Lockheed Martin elevou nesta quinta-feira sua projeção para 2026, apontando receita entre 77,5 bilhões e 80 bilhões de dólares e lucro por ação entre 29,35 e 30,25 dólares, acima das expectativas de analistas. A empresa sediada em Maryland citou demanda contínua por caças e sistemas de armas.
A gigante de defesa informou resultados trimestrais com receita de 20,32 bilhões de dólares, ante 18,62 bilhões no mesmo período de 2024. No quarto trimestre, a divisão de mísseis registrou o maior ritmo de crescimento, com 17,8% de alta frente ao ano anterior; a aeronáutica subiu 6,4%.
Acordos com o DoD e produção ampliada
A Lockheed mantém contratos com o Departamento de Defesa dos EUA para aumentar a produção de interceptores Patriot PAC-3 para 2.000 unidades anuais, versus 600 previamente.
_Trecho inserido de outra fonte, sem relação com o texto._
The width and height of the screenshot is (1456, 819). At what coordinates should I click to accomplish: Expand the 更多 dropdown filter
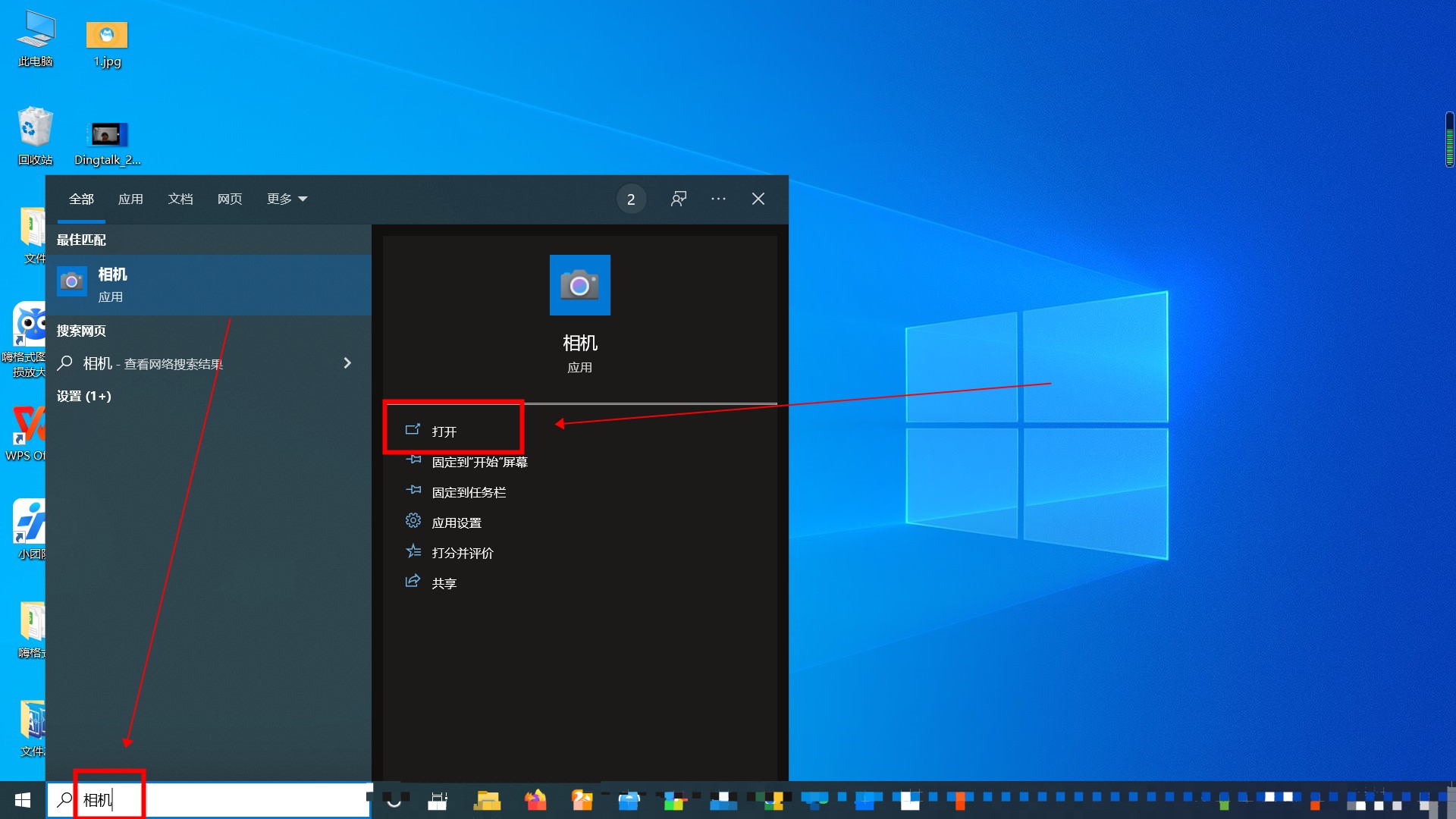point(287,199)
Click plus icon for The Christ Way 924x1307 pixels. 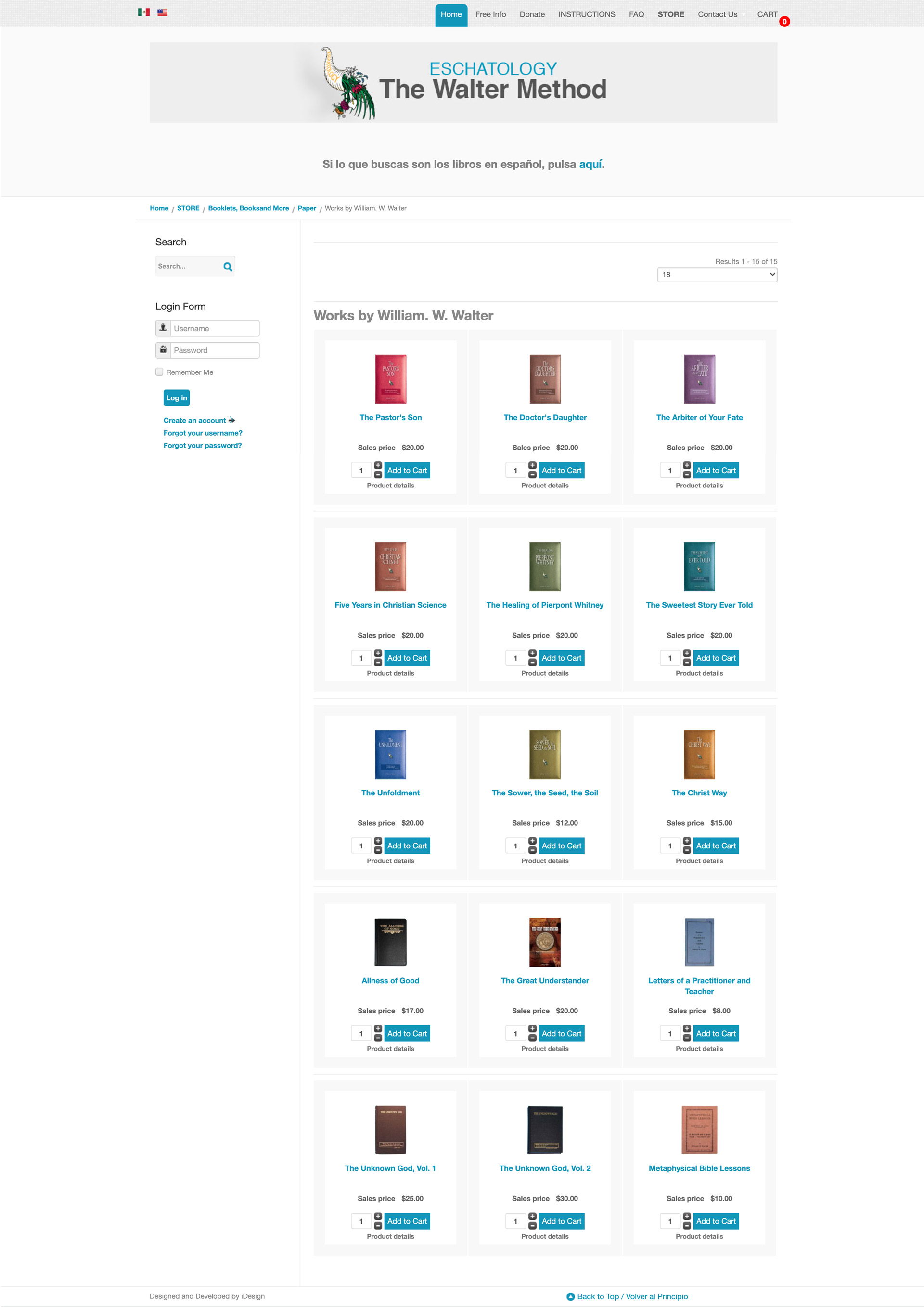pos(687,841)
Também anunciou acordo para ampliar para 400 interceptores THAAD por ano, de 96 anteriormente.
Desempenho por segmento e entregas de 2025
A área de mísseis, responsável pelo sistema Patriot, teve crescimento robusto no ano, contribuindo para o desempenho geral. Em janeiro, a empresa informou a entrega recorde de 191 caças F-35 em 2025, frente a 110 em 2024, reforçando o papel do F-35 no portfólio.
Contexto geopolítico
Especialistas apontam que tensões globais, incluindo conflitos no Oriente Médio e a guerra Rússia-Ucrânia, têm impulsionado a demanda por defesa. Em janeiro, o governo dos EUA autorizou medidas que afetam retornos de capital de empresas de defesa, tema citado em divulgações setoriais.